The British had, though, come perilously close to discovering the Libyan link. Since most of the remaining Libyan shipments were still being awaited, including the Eksund’s 120 tons, the episode gave the IRA leadership a bad fright, and a high-level investigation was ordered. The first question to be resolved was how Hegarty had been allowed back into the IRA. Since McGuinness was Northern commander, it stood to reason that he must have known of Hegarty’s return, but he denied this and argued that the real informer had to be someone other than Hegarty.
During Hegarty’s period in hiding in England he was in regular contact by phone with his family in Derry. A month after his sudden disappearance Hegarty just as unexpectedly returned to Ireland, and so began one of the most controversial chapters in McGuinness’s republican career. Hegarty’s family would later insist that he had agreed to come back only after they passed on to him an assurance from McGuinness that he would not be touched. McGuinness has always denied this, but sources familiar with Hegarty’s subsequent interrogation at the hands of the IRA say that the informer repeated the claim while in the organization’s custody.

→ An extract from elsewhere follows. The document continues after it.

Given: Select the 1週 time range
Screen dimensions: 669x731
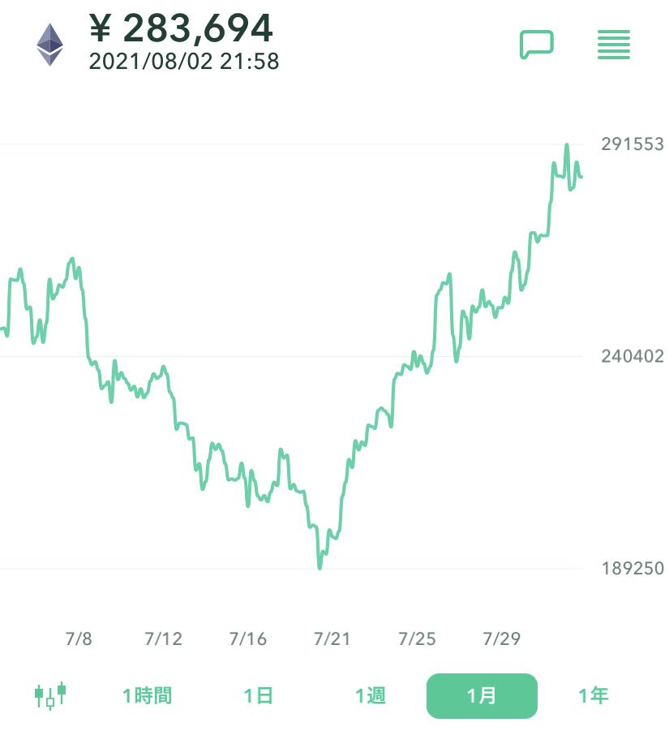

Hegarty also told his questioners that McGuinness had known and approved of his return to the IRA’s ranks, an admission that sparked a blazing row between the Northern commander and the chief of staff. Behind the row lay an unanswered question: why had McGuinness advanced Hegarty’s second career in the IRA’s quartermaster’s department when there had been so much doubt about his loyalty that he had previously been thrown out of the organization? In May 1986, just four months after the Gardai seized the Roscommon and Sligo arms dumps, Hegarty’s body was found on the outskirts of Castlederg near the Tyrone–Donegal Border. His eyes had been taped over, his hands tied behind his back, and a bullet wound to the back of his head indicated that he had received the punishment customary for those judged guilty of informing. The rivalry between McGuinness and McKenna would simmer on for years to come, but Hegarty’s death effectively marked the end of the Derry man’s ambitions to take over the chief of staff’s job.